**SELECTED EXCERPT:**
<<<<

Unless specified or limited otherwise, the terms “mounted,” “connected,” “supported,” and “coupled” and variations thereof are used broadly and encompass direct and indirect mountings, connections, supports, and couplings. Furthermore, “connected” and “coupled” are not restricted to physical or mechanical connections or couplings. In the description below, like reference numerals and labels are used to describe the same, similar or corresponding parts in the figures. Other definitions, explicit and implicit, may be included below.

As discussed above, conventional navigation approaches for the vehicles may have several disadvantages. The conventional AGVs in the factories adopt only one of the magnetic navigation and the SLAM navigation. For using the mere magnetic navigation, the change of the running line requires a lot of efforts and material resources to redesign and lay magnetic tapes, which is not beautiful, flexible and convenient, and sometimes AGV will run too fast to read the RFID tags. For using the mere SLAM navigation, because the navigation accuracy is greatly affected by the environment and limited by the algorithm itself, accuracy requirement often cannot be met in some occasions where accurate positioning is required. Some solutions attempt to simply combine both of the magnetic and SLAM navigations into one AGV, but this renders a significant increase in cost and complexity which is not acceptable.

According to embodiments of the present disclosure, an improved navigation solution for a vehicle is proposed. In the improved solution, the navigation mode of the vehicle in the different sections of the routing line can be defined in the preset information for the target path. In this way, the vehicle can selectively select the SLAM navigation in some sections of the routing line and select the magnetic navigation in some other sections, or use one of the magnetic and SLAM navigations entirely. Thus, the vehicle can use the magnetic navigation in areas with high accuracy requirements, and can use the SLAM navigation in area with low accuracy requirements. Thereby, some layouts for the magnetic tape and RFID tag are saved, and the running line can be changed more conveniently and flexibly, while the high positioning accuracy is still ensured. Moreover, compared with the existing solution of simply combining two types of navigations, the improved solution can integrate both of the magnetic and SLAM navigations in a vehicle with the lower cost and efforts. The navigation of SLAM can be easily added into the AGV with magnetic stripe navigation. That is, the existing AGV with magnetic navigation can easily change to be compatible with laser SLAM navigation or directly upgrade to SLAM navigation mode.

>>>>

**TO-DO LIST:**
1. From the vehicle navigation excerpt, reproduce the passage that begins at the words "Unless specified or" and stops after the words "be included below.".
2. In the vehicle navigation excerpt, which type of navigation can the vehicle use in areas with high accuracy requirements?
3. Carry the vehicle navigation excerpt forward with the next part, beginning after its final sentence.

**GIVEN MATERIAL:**

<<<<

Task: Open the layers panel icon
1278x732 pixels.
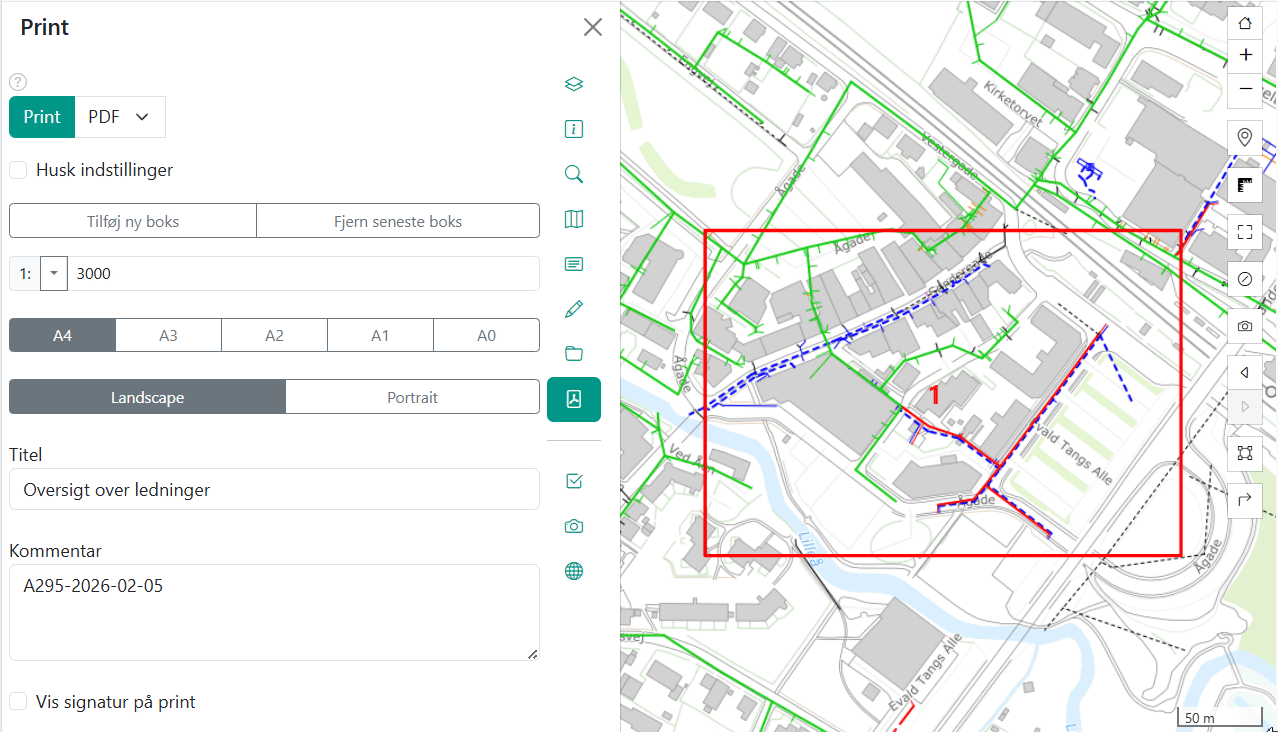Action: [574, 84]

>>>>

**SOLVED TASKS:**
1.
Unless specified or limited otherwise, the terms “mounted,” “connected,” “supported,” and “coupled” and variations thereof are used broadly and encompass direct and indirect mountings, connections, supports, and couplings. Furthermore, “connected” and “coupled” are not restricted to physical or mechanical connections or couplings. In the description below, like reference numerals and labels are used to describe the same, similar or corresponding parts in the figures. Other definitions, explicit and implicit, may be included below.

2. Magnetic navigation.

3.
FIG. 1 illustrates a schematic diagram of a working site 10 in accordance with an embodiment of the present disclosure. As an example, the working site 10 may be a factory for logistics or automated manufacturing, and comprises a first area 10-1 with a magnetic tape 210 and a second area 10-2 without magnetic tapes. A vehicle 100 including, but not limited to, an AGV and any other automatic vehicle may move or run in the areas 10-1 and 10-2 for loading, transporting and unloading parts or goods, or for performing any suitable actions. By means of a magnetic navigation, the vehicle 100 runs along the magnetic tape 210 in the area 10-1. Furthermore, one or more tags 220 are fixed in certain points of the magnetic tape 210, so that the vehicle 100 performs certain actions (e.g., a stop action, an acceleration, a deceleration and other actions) at these points with the tags. By means of a SLAM navigation, the vehicle 100 runs along a virtual predefined line 230 in the area 10-2, and can perform certain actions at these virtual points 240. It is appreciated that the vehicle 100 can also run in the area 10-1 by the SLAM navigation, and the route of the vehicle 100 in the working site 10 can be changed according to actual requirements. Furthermore, the working site 10 may comprise more areas with or without the magnetic tape and may comprise more vehicles, and the embodiments of the present disclosure do not impose any limitation on the number of the areas and the vehicles.

FIG. 2 illustrates a schematic diagram of the vehicle 100 in accordance with an embodiment of the present disclosure. As shown in FIG. 2, the vehicle 100 comprises sensing devices 110 and 120. The sensing devices 110 and 120 are used in the magnetic and SLAM navigations respectively. In some embodiments, the sensing device 110 comprise a plurality of magnetic stripe sensors. The plurality of magnetic stripe sensors can sense and determine the position of the magnetic tape in the magnetic navigation, thereby ensuring the vehicle 100 to accurately move along the magnetic tape 210. In some embodiments, the sensing device 120 comprises at least one of a laser radar and a vision sensor. The laser radar and the vision sensor can detect the position of the vehicle 100 by means of laser ranging and image recognition respectively, thereby ensuring the vehicle 100 to move along a desired route without the magnetic tape.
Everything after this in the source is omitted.